Mengambil contoh terakhir adalah tentang Dana Aspirasi. Dana aspirasi diajukan pertama kali oleh Fraksi GOlkar. Besarnya dana yang diminta adalah Rp 15 milyar untuk masing-masing daerah pemilihan.

Fraksi Golkar berpendapat bahwa dana aspirasi akan memberikan beberapa manfaat, yaitu mendorong pertumbuhan ekonomi daerah, pemerataan pembangunan dan percepatan turunnya dana pembangunan ke daerah yang selama ini dirasakan masih kurang memuaskan.

Maka bukan menjadi tidak mungkin ketidakefisienan pemakaian dana aspirasi ini akan terjadi. Bahka pemkaiannya akan bersifat manipulatif, ungkap Peneliti Kebijakan Publik Universitas Islam Indonesia Mahmudi.

Jika dana aspirasi ini benar terjadi, maka duit yang dikeluarkan lebih dari Rp 8,4 triliun. Perhitungan Rp 8,4 triliun didapatkan dengan mengkalikan 560 orang anggota DPR dikalikan dengan Rp15 miliar.

Jumlah yang cukup untuk membangun dan memperbaiki sekolah untuk daerah pedesaan sehingga dapat memperbaiki kualitas SDM kita. Jumlah tersebut juga dapat dianggarkan untuk pembangunan infrastruktur sehingga dapat lebih meningkatkan efisiensi perekonomian.

Bahkan dana aspirasi ini bersifat tidak berimbang. Pulau Jawa dengan perwakilan yang terbanyak di DPR akan mendapt dana yang lebih banyak. Padahal yang memerlukan dana ini adalah masyarakat dari luar Pulau Jawa.

Proyek Single Identity Number (SIN) pun bernilai sekitar Rp 6 triliun. Padahal SIN lebih dibutuhkan daripada dana aspirasi.

Proyek pengadaan laptop bagi anggota DPR, mobil pemerintah seharga lebih dari Rp 1 triliun, pembangunan gedung baru untuk DPR dan banyak proyek lainnya yang dapat dianggap pemborosan.

Ini hanya dari faktor pemborosan uang negara, belum lagi sikap setiap propinsi yang merasa bagai raja kecil yang hanya akan meninggikan biaya ekonomi karena banyaknya jalur dan birokrasi yang harus dilewati untuk mendapatkan ijin.

Otonomi daerah lebih bermakna pemerataan korupsi daripada pemerataan pembangunan.Hal ini dapat dilihat dari wawancara Deputi Bidang Investigasi Badan Pengawasan Keuangan Pembangunan (BPKP) Pusat, Suradji.

Dia mengatakan bahwa Wilayah atau kabupaten pemekaran di Indonesia menjadi salah satu daerah rawan korupsi mengingat daerah itu memliki keterbatasan sumber daya manusia dan belum adanya pedoman atau sistem yang baik.
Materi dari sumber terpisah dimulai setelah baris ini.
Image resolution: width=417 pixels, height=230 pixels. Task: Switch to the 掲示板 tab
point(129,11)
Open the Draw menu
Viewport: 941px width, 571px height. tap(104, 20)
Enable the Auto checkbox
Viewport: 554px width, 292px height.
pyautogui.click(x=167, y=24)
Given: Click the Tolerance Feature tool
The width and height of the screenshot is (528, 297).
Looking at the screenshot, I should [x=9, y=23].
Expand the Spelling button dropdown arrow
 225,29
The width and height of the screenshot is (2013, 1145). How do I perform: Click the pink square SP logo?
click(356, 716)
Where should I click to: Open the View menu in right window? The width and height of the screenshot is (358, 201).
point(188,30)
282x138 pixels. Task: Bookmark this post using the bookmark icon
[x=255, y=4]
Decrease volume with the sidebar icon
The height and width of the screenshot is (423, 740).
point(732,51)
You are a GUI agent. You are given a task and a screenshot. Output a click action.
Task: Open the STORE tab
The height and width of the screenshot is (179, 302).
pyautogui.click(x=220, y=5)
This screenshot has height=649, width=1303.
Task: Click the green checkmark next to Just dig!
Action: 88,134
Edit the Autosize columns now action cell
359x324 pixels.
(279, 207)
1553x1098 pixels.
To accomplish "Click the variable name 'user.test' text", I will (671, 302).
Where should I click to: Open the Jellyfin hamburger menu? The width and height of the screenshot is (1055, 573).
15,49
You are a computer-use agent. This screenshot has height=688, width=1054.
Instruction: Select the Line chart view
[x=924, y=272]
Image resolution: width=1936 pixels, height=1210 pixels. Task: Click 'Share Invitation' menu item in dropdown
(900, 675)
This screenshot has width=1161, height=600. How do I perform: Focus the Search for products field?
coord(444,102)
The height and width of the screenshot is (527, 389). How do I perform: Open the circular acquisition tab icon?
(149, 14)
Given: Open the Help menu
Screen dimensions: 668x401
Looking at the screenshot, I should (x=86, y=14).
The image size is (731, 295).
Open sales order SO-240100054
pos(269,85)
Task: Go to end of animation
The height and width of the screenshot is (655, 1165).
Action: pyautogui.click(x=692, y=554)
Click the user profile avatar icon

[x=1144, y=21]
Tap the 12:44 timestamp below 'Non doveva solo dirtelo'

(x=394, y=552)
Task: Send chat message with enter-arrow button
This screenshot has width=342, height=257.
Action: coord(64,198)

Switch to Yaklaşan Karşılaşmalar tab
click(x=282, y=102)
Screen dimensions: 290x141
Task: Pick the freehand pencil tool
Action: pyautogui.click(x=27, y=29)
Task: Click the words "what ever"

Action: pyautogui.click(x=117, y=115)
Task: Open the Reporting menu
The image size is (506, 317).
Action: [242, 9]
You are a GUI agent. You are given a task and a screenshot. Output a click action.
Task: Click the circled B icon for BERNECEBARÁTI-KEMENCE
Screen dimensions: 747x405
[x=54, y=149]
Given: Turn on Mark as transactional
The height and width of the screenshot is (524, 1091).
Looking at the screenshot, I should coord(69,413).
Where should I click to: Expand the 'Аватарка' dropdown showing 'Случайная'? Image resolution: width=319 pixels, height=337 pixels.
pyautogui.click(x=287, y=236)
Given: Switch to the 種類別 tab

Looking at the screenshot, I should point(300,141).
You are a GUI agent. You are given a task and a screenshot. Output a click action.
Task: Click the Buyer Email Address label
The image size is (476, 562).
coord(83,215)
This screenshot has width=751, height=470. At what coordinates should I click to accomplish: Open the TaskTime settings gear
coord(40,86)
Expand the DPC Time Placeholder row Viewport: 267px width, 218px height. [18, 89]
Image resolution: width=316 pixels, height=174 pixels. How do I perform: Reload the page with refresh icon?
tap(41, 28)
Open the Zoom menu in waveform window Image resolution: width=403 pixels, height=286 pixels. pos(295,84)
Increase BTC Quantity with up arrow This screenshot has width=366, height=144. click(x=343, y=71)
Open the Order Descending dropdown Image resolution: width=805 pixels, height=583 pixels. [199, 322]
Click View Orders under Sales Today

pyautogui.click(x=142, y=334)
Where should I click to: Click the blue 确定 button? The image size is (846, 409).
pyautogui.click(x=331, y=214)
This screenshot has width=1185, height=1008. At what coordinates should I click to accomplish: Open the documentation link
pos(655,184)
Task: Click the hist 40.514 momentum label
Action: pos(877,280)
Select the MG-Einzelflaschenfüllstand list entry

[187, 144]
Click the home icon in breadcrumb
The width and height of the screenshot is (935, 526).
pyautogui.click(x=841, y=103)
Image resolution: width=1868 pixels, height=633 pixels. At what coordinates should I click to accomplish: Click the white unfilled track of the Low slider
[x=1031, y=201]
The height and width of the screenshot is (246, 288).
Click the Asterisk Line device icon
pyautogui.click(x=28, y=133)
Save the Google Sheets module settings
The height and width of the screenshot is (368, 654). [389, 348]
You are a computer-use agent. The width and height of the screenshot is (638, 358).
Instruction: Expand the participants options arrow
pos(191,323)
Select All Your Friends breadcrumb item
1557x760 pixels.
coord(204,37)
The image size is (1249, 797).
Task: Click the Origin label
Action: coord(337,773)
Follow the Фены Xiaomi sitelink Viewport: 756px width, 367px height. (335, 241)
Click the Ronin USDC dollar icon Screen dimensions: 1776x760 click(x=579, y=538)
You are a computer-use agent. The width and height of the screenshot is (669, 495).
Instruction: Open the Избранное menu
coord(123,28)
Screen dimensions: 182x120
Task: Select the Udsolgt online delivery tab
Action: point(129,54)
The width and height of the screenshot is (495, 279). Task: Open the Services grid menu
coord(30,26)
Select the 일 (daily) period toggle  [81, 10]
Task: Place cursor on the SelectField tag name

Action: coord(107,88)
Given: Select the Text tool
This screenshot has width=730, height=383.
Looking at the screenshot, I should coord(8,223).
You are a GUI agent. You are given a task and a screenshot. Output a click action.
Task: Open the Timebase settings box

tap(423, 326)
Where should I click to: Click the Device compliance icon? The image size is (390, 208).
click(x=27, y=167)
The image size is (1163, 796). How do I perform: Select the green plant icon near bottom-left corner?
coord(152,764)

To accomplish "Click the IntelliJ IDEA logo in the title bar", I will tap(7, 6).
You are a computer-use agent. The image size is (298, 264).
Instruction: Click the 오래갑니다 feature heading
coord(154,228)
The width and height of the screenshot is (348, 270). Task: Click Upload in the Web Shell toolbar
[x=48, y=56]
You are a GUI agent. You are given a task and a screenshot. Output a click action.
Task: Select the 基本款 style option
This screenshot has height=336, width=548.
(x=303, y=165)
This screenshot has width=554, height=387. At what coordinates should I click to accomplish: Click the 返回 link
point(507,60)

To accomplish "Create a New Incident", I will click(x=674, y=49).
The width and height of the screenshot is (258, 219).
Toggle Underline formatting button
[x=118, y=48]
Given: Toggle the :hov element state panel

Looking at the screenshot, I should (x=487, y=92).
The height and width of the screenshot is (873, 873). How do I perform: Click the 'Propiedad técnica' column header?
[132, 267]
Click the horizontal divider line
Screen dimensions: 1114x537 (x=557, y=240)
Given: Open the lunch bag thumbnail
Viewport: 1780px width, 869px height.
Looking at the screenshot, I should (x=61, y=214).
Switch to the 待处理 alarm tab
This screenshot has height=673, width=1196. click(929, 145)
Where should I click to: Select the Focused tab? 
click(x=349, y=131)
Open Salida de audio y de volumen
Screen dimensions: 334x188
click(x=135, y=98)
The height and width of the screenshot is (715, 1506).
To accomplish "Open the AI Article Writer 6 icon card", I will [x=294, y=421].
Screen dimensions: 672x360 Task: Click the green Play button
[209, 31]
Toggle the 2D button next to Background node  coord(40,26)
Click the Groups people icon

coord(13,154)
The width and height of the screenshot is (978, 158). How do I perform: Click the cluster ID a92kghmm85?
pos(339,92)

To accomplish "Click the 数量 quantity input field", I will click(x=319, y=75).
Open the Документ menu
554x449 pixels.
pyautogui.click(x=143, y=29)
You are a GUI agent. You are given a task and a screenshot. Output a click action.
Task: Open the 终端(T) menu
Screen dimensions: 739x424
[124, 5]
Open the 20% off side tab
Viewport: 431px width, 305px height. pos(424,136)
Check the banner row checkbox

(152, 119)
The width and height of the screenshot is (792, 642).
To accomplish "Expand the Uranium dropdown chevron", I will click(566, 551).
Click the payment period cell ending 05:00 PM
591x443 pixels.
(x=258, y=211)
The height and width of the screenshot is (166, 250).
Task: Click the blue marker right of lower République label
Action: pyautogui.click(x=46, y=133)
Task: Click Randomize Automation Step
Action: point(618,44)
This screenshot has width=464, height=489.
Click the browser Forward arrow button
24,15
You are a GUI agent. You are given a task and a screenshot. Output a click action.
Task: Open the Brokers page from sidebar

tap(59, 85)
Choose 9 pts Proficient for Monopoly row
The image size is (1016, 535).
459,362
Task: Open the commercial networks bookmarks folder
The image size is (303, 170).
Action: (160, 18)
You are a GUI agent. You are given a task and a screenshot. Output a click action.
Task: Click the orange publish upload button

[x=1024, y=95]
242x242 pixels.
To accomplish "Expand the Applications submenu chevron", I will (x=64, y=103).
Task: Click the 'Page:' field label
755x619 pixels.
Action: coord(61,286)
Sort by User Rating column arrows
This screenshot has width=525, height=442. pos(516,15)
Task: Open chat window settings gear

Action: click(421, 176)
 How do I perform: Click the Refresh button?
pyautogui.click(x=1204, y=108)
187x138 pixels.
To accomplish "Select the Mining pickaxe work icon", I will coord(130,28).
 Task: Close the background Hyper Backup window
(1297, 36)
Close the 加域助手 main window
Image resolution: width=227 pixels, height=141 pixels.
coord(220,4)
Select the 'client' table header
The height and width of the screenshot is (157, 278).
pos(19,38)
Buku berjudul Korupsi di Daerah: Kesaksian, Pengalaman, dan Pengakuan yang ditulis Hadi Supeno ini secara umum seolah memberikan jawaban atas kebenaran sinyalemen di atas. Buku ini memaparkan kesaksian, pengalaman, dan pengakuan penulisnya yang mantan birokrat di daerah tentang bagaimana, siapa, dan mengapa praktik dan perilaku korupsi dapat begitu mewabah dan marak di daerah, khususnya pada era otonomi daerah.

Maka jangan salahkan keengganan orang asing untuk berinvestasi akibat tingginya biaya yang diperlukan. Seperti diungkapkan ekonom Imam Sugema bahwa high cost ekonomy kerap membuat investor enggan menanamkan modalnya. Ini antara lain meliputi, birokrasi yang lambat serta tingkat korupsi yang kerap membayangi sistem birokrasi pemerintah.

Perbandingan yang terkenal akibat ketidakefisienan adalah harga jeruk Medan lebih mahal daripada jeruk Cina. Hal ini tentu saja harus dikaji kembali. Jangan sampai politik sangat menyetir perekonomian kita. Karena ekonomi adalah menyangkut hajat hidup orang banyak.